Me incliné más cerca de Alice, que pegó los labios a mis oídos mientras me contaba la historia en susurros.

– Me sorprendió que reconocieras el nombre -admitió-, y que cuando anuncié que se había ido a Italia comprendieras lo que significaba. Pensé que tendría que explicártelo. ¿Cuánto te contó Edward?

– Sólo me dijo que se trataba de una familia antigua y poderosa, algo similar a la realeza… y que nadie les contrariaba a menos que quisiera… morir -respondí en cuchicheos.

– Has de entender -continuó, ahora hablaba más despacio y con mayor mesura- que los Cullen somos únicos en más sentidos de los que crees. Es… anómalo que tantos de nosotros seamos capaces de vivir juntos y en paz. Ocurre otro tanto en la familia de Tanya, en el norte, y Carlisle conjetura que la abstinencia nos facilita un comportamiento civilizado y la formación de lazos basados en el amor en vez de en la supervivencia y la conveniencia. Incluso el pequeño aquelarre de James era inusualmente grande, y ya viste con qué facilidad los abandonó Laurent. Por regla general, viajamos solos o en parejas. La familia de Carlisle es la mayor que existe, hasta donde sabemos, con una única excepción: los Vulturis.

»En un principio eran tres: Aro, Cayo y Marco.

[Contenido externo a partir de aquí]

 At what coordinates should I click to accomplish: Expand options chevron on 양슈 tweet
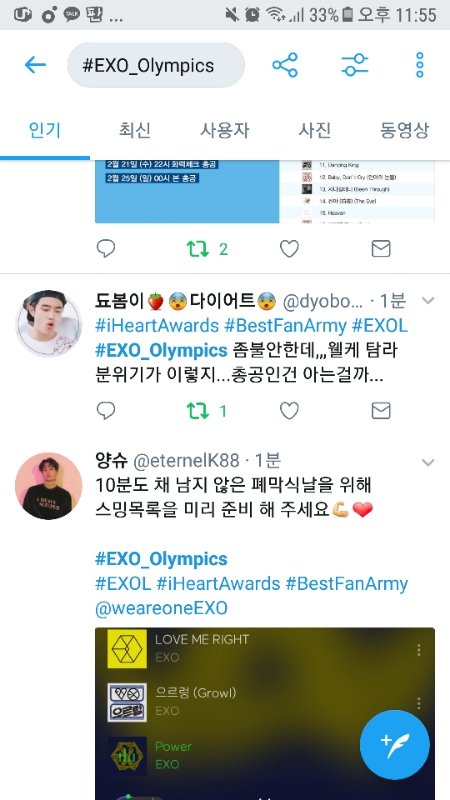point(428,462)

– Los he visto en un cuadro del estudio de Carlisle -dije entre dientes.

Alice asintió.

– Dos hembras se les unieron con el paso del tiempo, y los cinco constituyeron la familia. No estoy segura, pero sospecho que es la edad lo que les confiere esa habilidad para vivir juntos de forma pacífica. Deben de tener los tres mil años bien cumplidos, o quizá sean sus dones los que les otorgan una tolerancia especial. Al igual que Edward y yo, Aro y Marco tienen… talentos -ella continuó antes de que le pudiera hacer pregunta alguna-. O quizá sea su común amor al poder lo que los mantiene unidos. Realeza es una descripción acertada.

– Pero si sólo son cinco…

– La familia tiene cinco miembros -me corrigió-, pero eso no incluye a la guardia.

Respiré hondo.

– Eso suena… temible.

– Lo es -me aseguró-. La última vez que tuve noticias, la guardia constaba de nueve miembros permanentes. Los demás son… transitorios. La cosa cambia. Y por si esto fuera poco, muchos de ellos también tienen dones, dones formidables. A su lado, lo que yo hago parece un truco de salón. Los Vulturis los eligen por sus habilidades, físicas o de otro tipo.

Abrí la boca para cerrarla después. Me iba pareciendo que no deseaba saber lo escasas que eran nuestras posibilidades.

Alice volvió a asentir, como si hubiera adivinado exactamente lo que pasaba por mi cabeza.

– Ninguno de los cinco se mete en demasiados líos y nadie es tan estúpido para jugársela con ellos. Los Vulturis permanecen en su ciudad y la abandonan sólo para atender las llamadas del deber.

– ¿Deber? -repetí con asombro.

– ¿No te contó Edward su cometido?

– No -dije mientras notaba la expresión de perplejidad de mi rostro.

Alice miró una vez más por encima de mi hombro en dirección al hombre de negocios y volvió a rozarme la oreja con sus labios glaciales.

– No los llaman realeza sin un motivo, son la casta gobernante. Con el transcurso de los milenios, han asumido el papel de hacer cumplir nuestras reglas, lo que, de hecho, se traduce en el castigo de los transgresores. Llevan a cabo esa tarea inexorablemente.

Me llevé tal impresión que los ojos se me salieron de las órbitas.

– ¿Hay reglas? -pregunté en un tono de voz tal vez demasiado alto.

– ¡Shhh!

– ¿No debería habérmelo mencionado antes alguien? -susurré con ira-. Quiero decir, yo quería… ¡quería ser una de vosotros! ¿No tendría que haberme explicado alguien lo de las reglas?

Alice se rió entre dientes al ver mi reacción.

– No son complicadas, Bella. El quid de la cuestión se reduce a una única restricción y, si te detienes a pensarlo, probablemente tú misma la averiguarás.

Lo hice.

– No, ni idea.

Alice sacudió la cabeza, decepcionada.

– Quizás es demasiado obvio. Debemos mantener en secreto nuestra existencia.